EXERCISE OBJECTIVE
Rename "screenshot" to "screen capture" everywhere in the listing below, keeping every other line unchanged. Omit the pictures from your answer.

(Document and screenshot pointing entries)

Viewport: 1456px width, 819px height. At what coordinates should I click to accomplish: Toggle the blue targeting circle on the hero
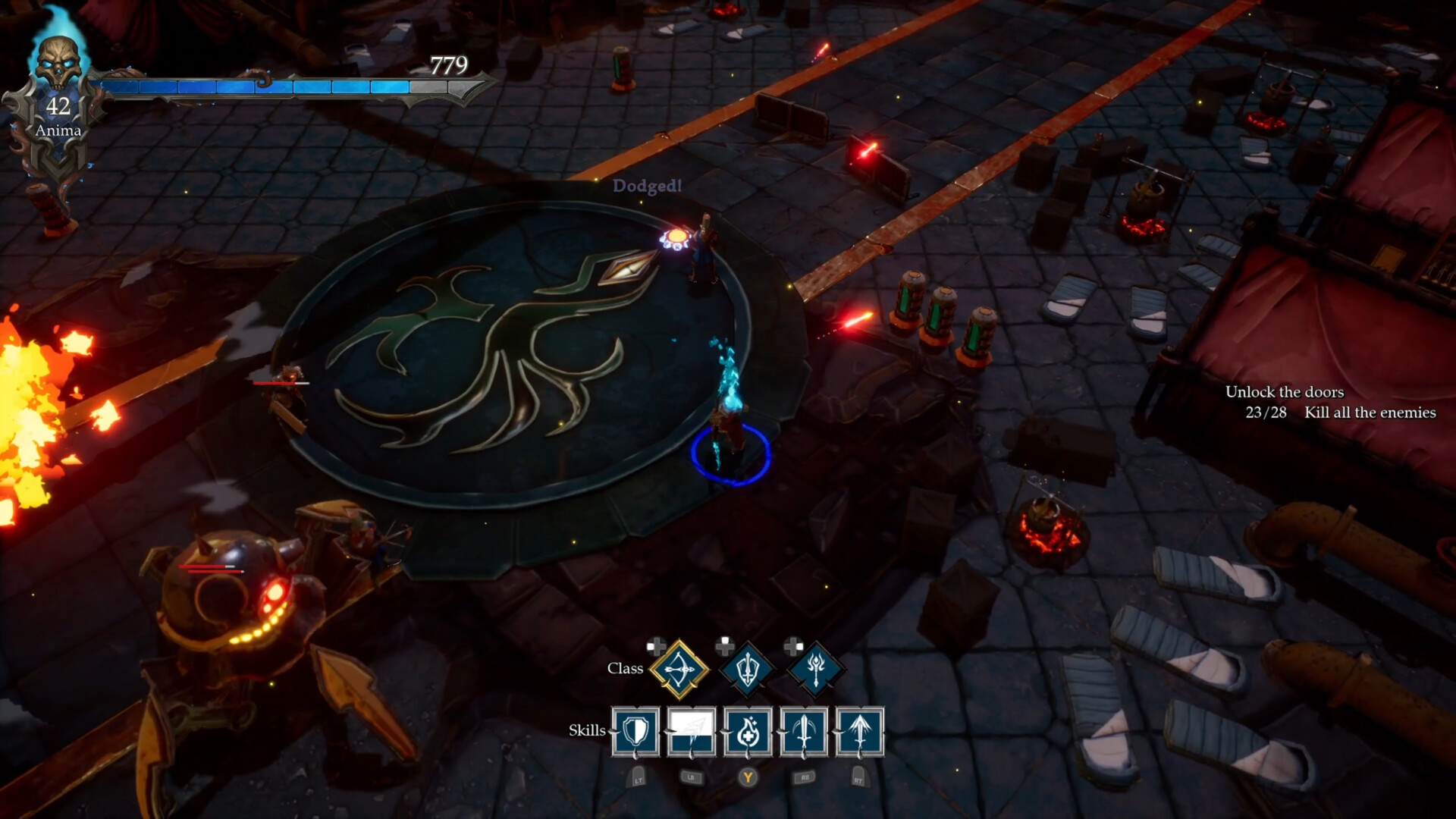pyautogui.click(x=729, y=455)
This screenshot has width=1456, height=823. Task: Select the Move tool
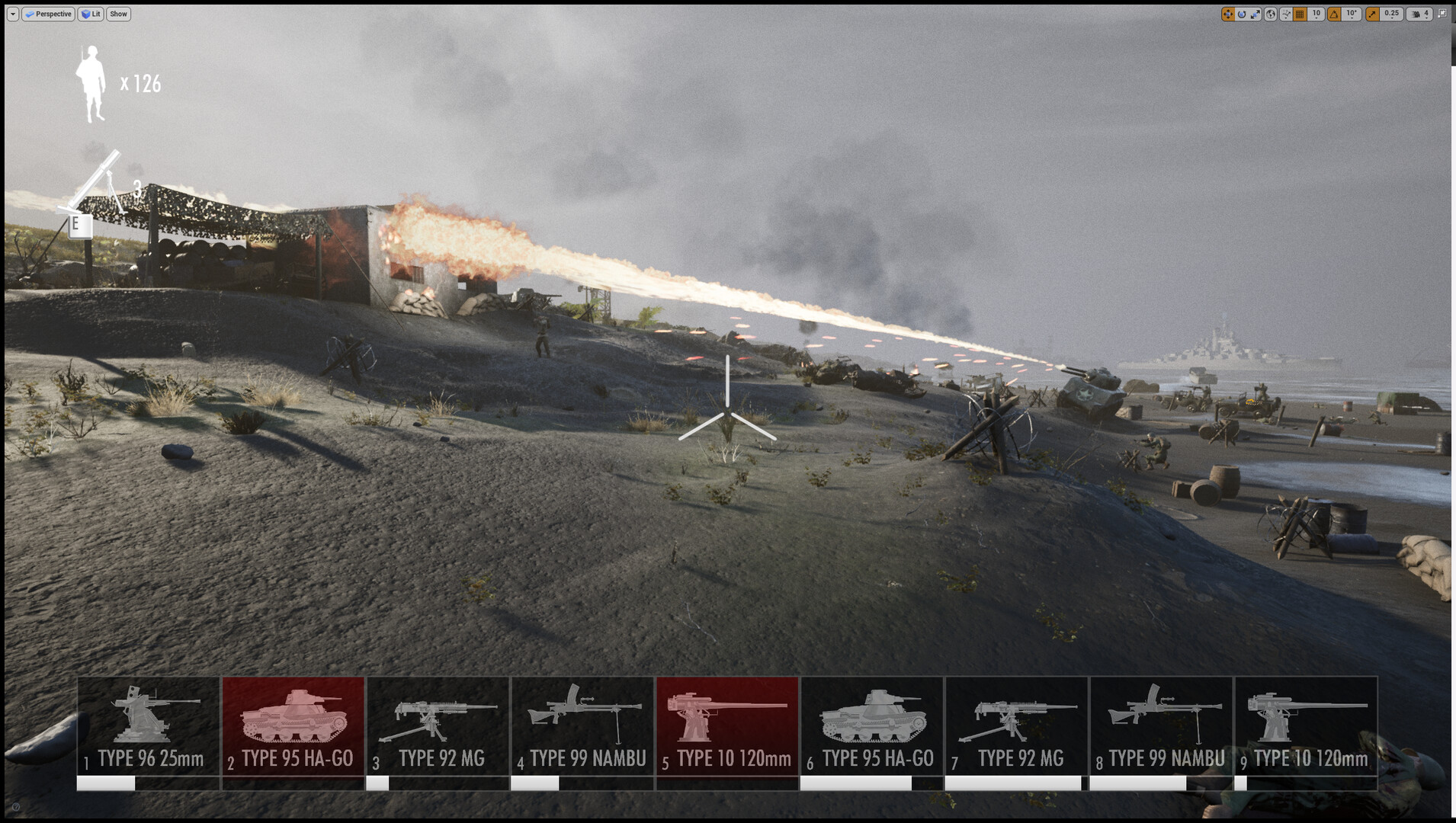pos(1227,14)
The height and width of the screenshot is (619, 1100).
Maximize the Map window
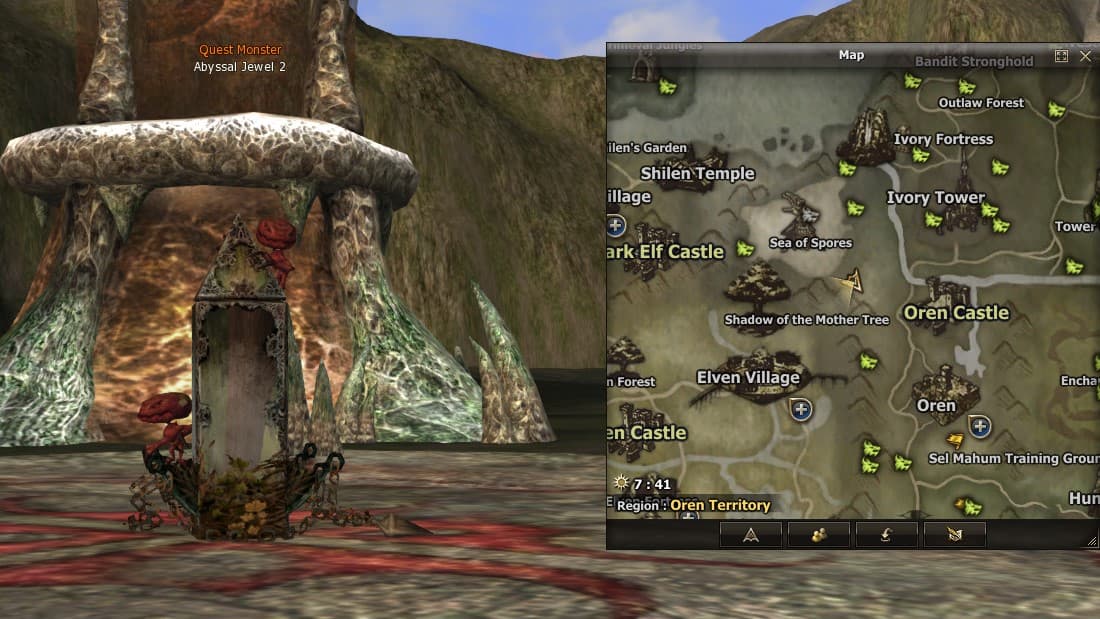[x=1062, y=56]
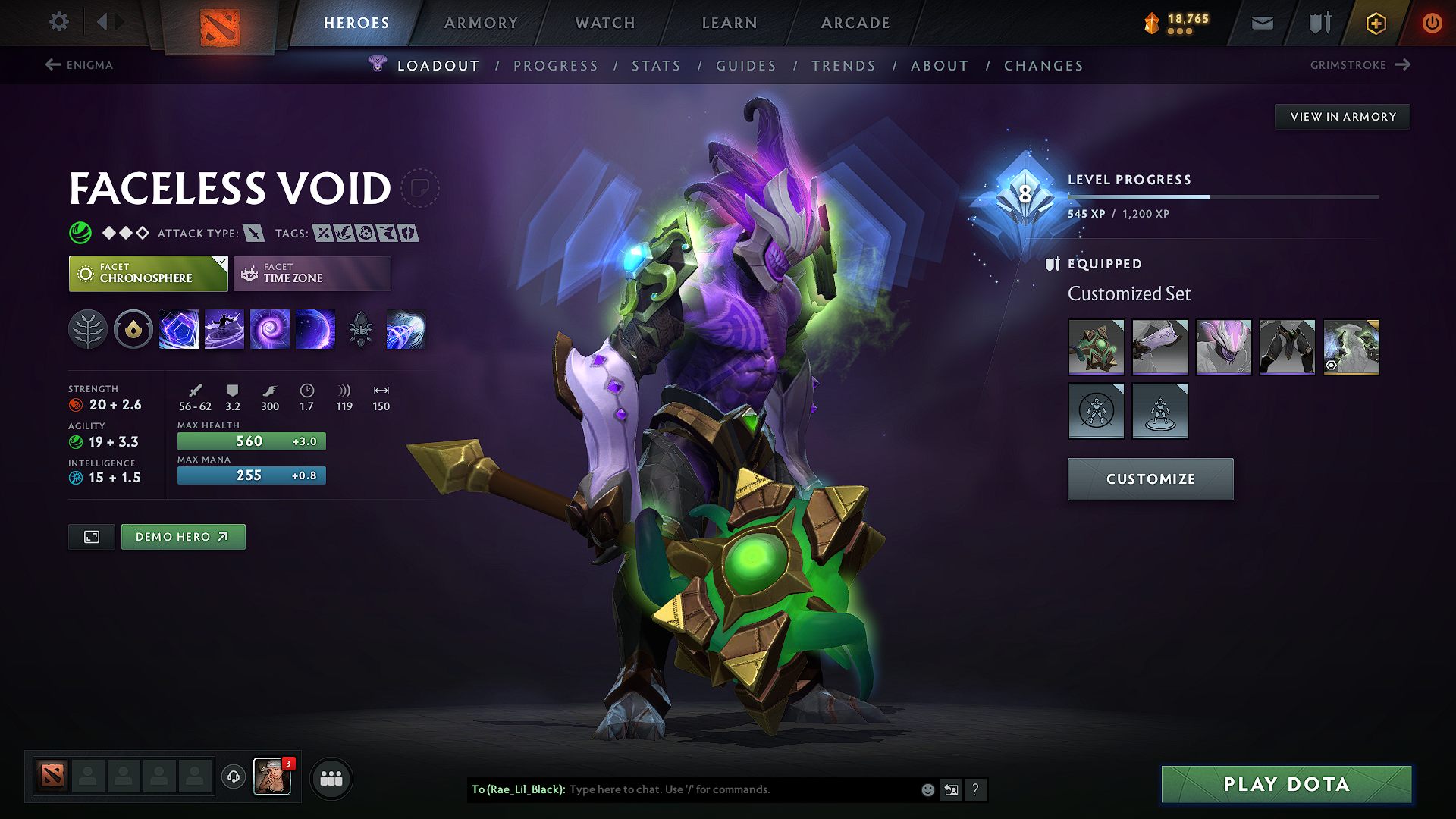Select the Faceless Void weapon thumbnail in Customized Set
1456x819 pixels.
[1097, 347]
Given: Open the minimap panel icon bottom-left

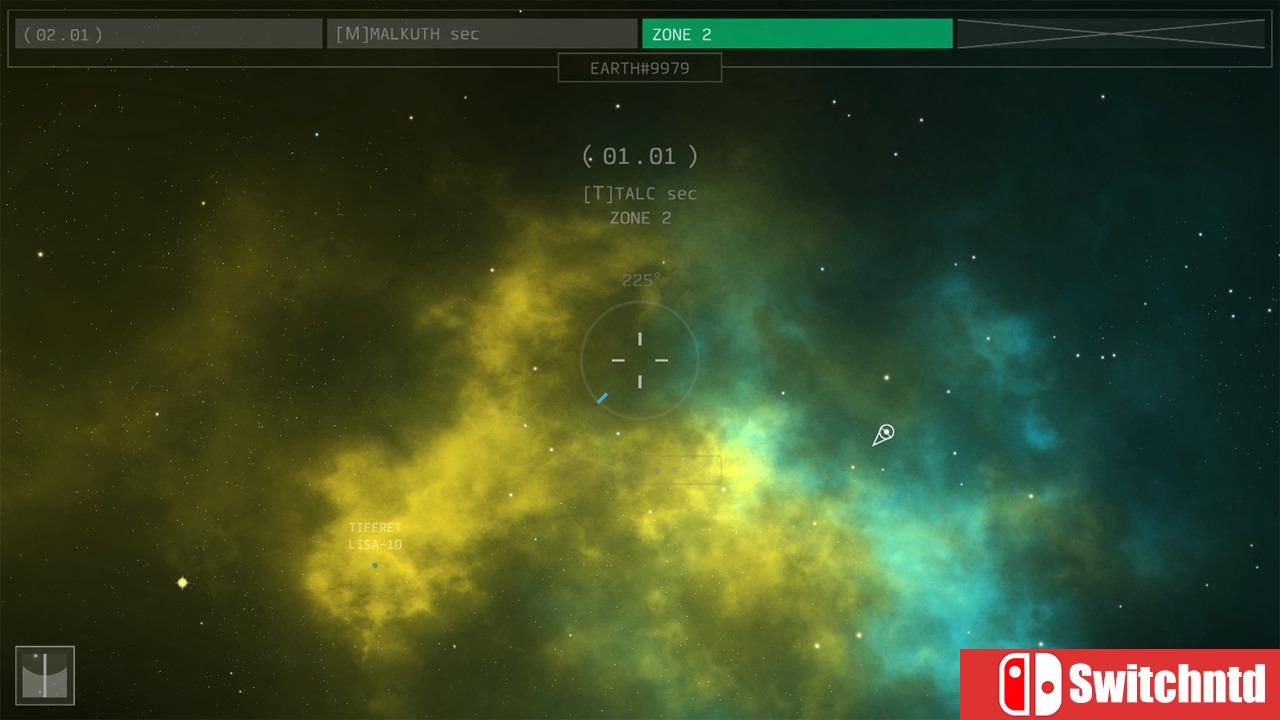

REPLY TO THE TASK
Viewport: 1456px width, 819px height. At what coordinates should I click to accomplish: Toggle the blue targeting circle on the hero
pyautogui.click(x=729, y=455)
This screen capture has width=1456, height=823. Task: Select the Move tool
pos(1227,14)
The height and width of the screen capture is (619, 1100).
Maximize the Map window
[x=1062, y=56]
Select the Faceless Void weapon thumbnail in Customized Set
1456x819 pixels.
[1097, 347]
Given: Open the minimap panel icon bottom-left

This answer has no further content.